■ PROMPT: Here the job is to copy the data exactly and to exclude every image from it.

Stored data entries
-- Opening Marker --

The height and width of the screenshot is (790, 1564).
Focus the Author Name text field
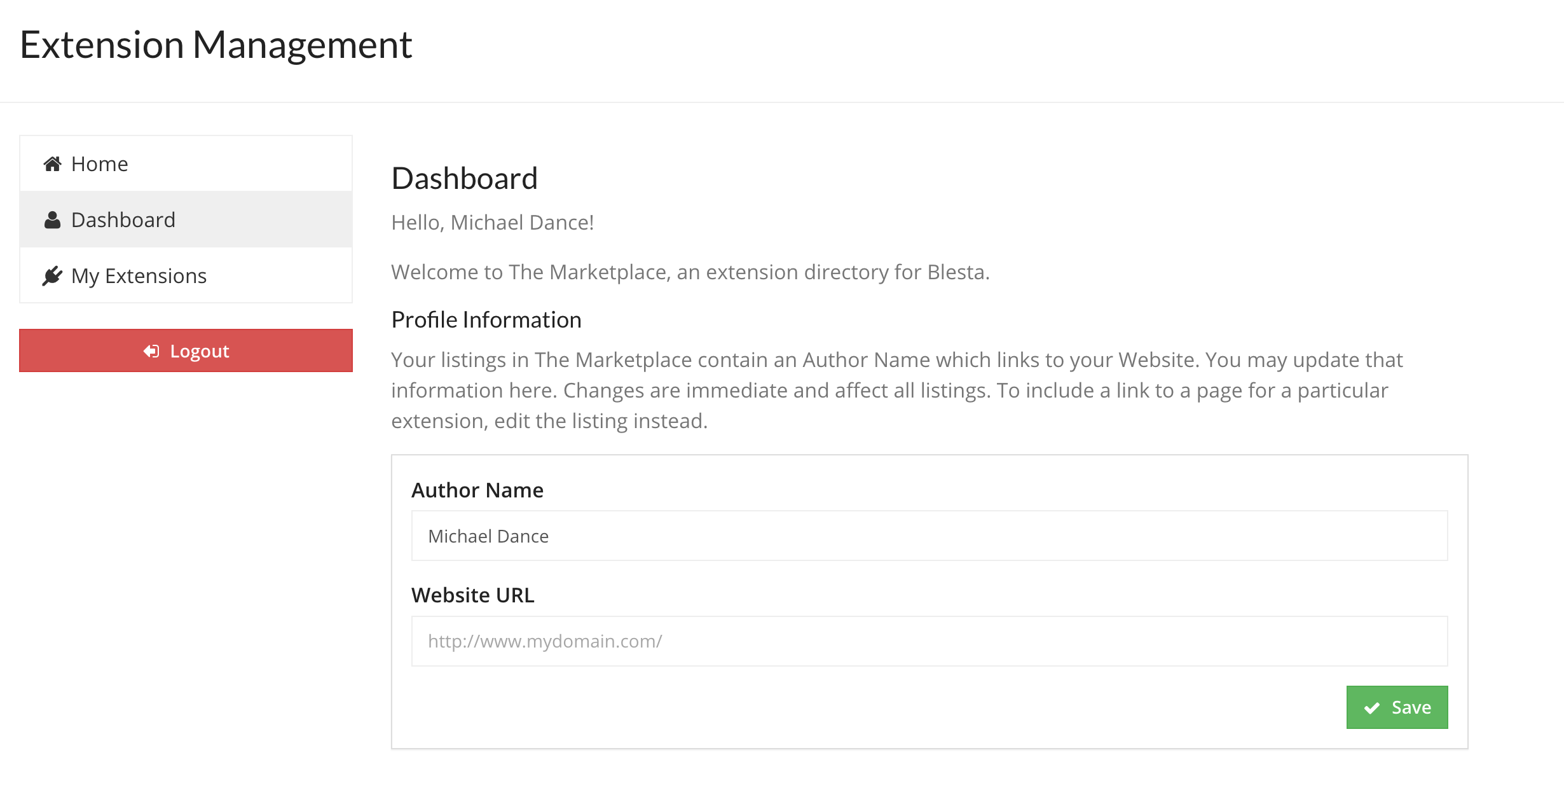[929, 536]
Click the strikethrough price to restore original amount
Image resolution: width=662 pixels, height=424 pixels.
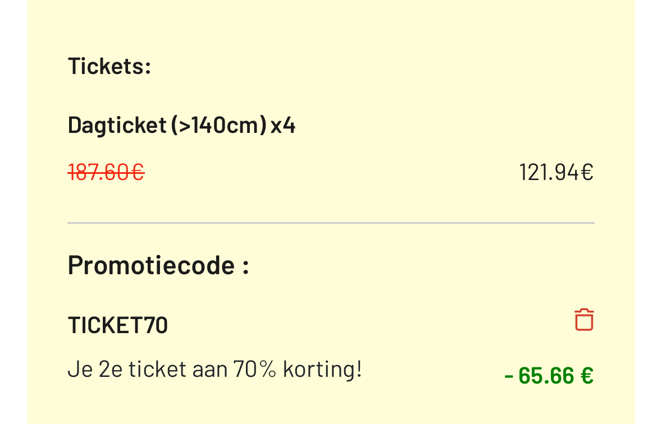[106, 172]
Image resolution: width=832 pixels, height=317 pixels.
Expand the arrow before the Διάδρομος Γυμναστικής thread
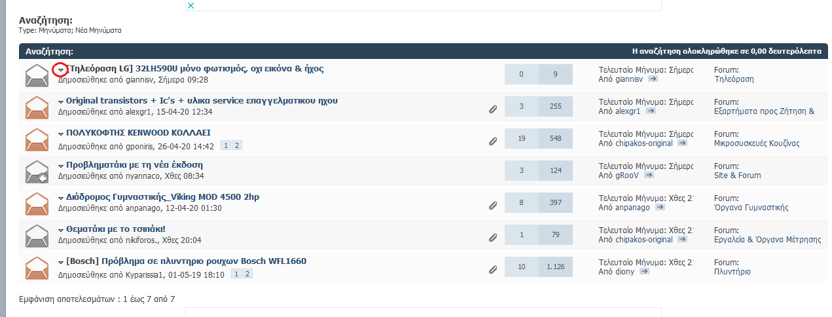pyautogui.click(x=61, y=198)
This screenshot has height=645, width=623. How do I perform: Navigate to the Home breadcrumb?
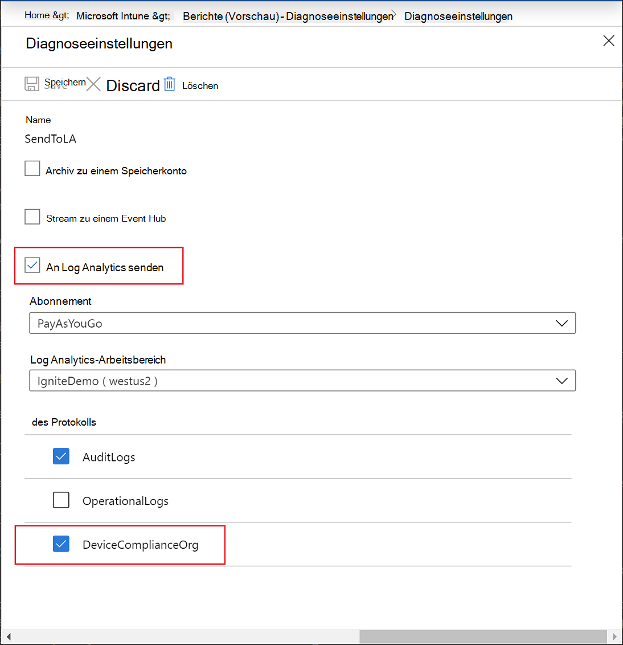pyautogui.click(x=39, y=15)
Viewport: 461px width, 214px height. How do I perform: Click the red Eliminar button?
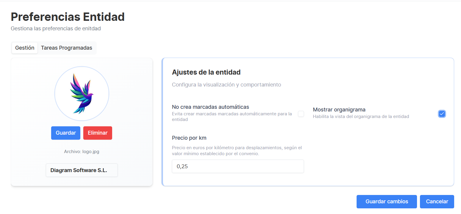(x=98, y=133)
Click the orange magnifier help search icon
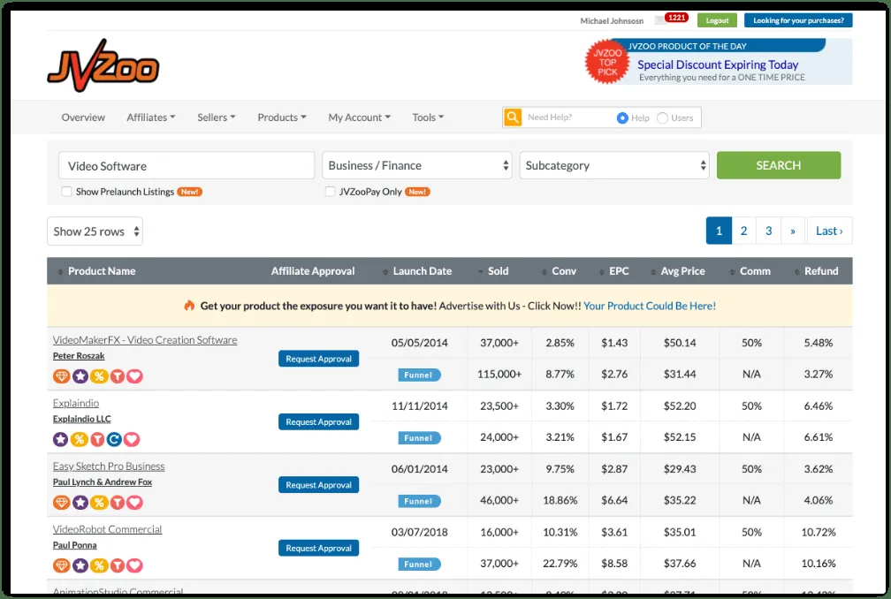Viewport: 891px width, 599px height. click(x=513, y=118)
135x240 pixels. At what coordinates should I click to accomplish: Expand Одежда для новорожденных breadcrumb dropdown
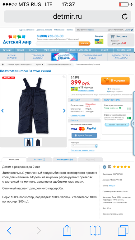point(59,65)
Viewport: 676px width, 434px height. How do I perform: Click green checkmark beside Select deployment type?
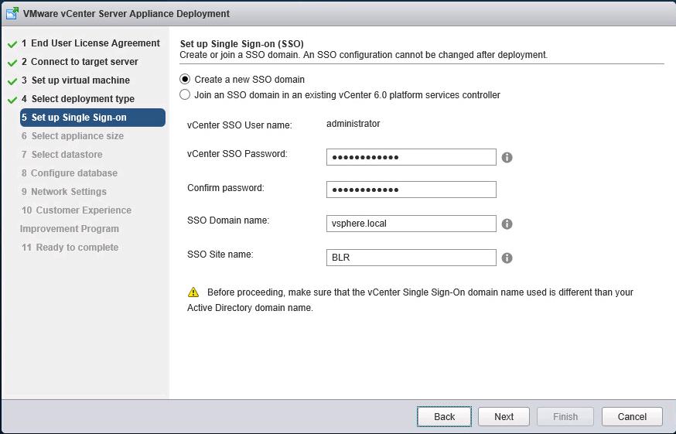point(12,100)
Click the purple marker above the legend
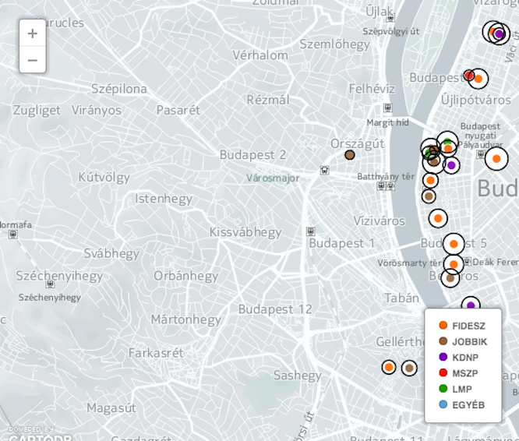 pyautogui.click(x=470, y=305)
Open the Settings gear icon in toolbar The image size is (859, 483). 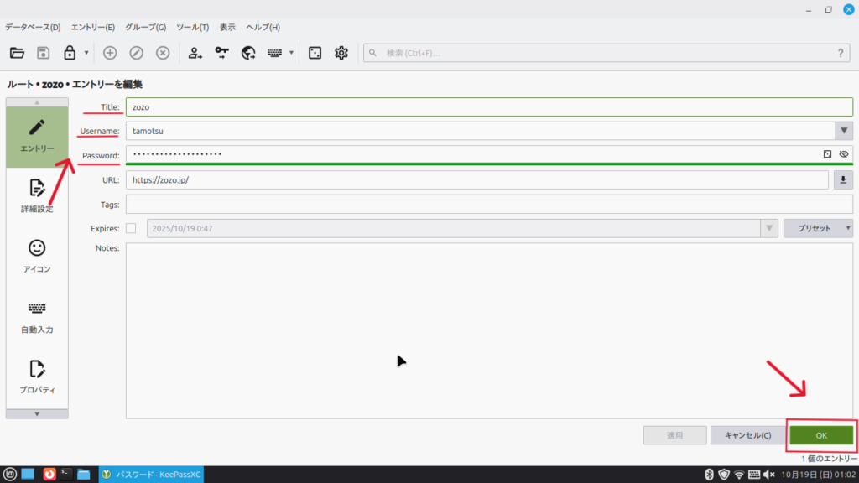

-- Closing Marker --

■ SOLUTION TO THE PROBLEM:
The height and width of the screenshot is (790, 1564).
Focus the Author Name text field
[929, 536]
Click the strikethrough price to restore original amount
Image resolution: width=662 pixels, height=424 pixels.
[106, 172]
Image resolution: width=832 pixels, height=317 pixels.
Expand the arrow before the Διάδρομος Γυμναστικής thread
pyautogui.click(x=61, y=198)
This screenshot has height=645, width=623. How do I perform: Navigate to the Home breadcrumb?
pyautogui.click(x=39, y=15)
Viewport: 461px width, 214px height. How do I perform: Click the red Eliminar button?
(x=98, y=133)
Click the orange magnifier help search icon
Viewport: 891px width, 599px height. click(x=513, y=118)
135x240 pixels. At what coordinates should I click to accomplish: Expand Одежда для новорожденных breadcrumb dropdown
point(59,65)
Viewport: 676px width, 434px height. How do I perform: Click green checkmark beside Select deployment type?
point(12,100)
Click the purple marker above the legend
 pyautogui.click(x=470, y=305)
Open the Settings gear icon in toolbar The image size is (859, 483). 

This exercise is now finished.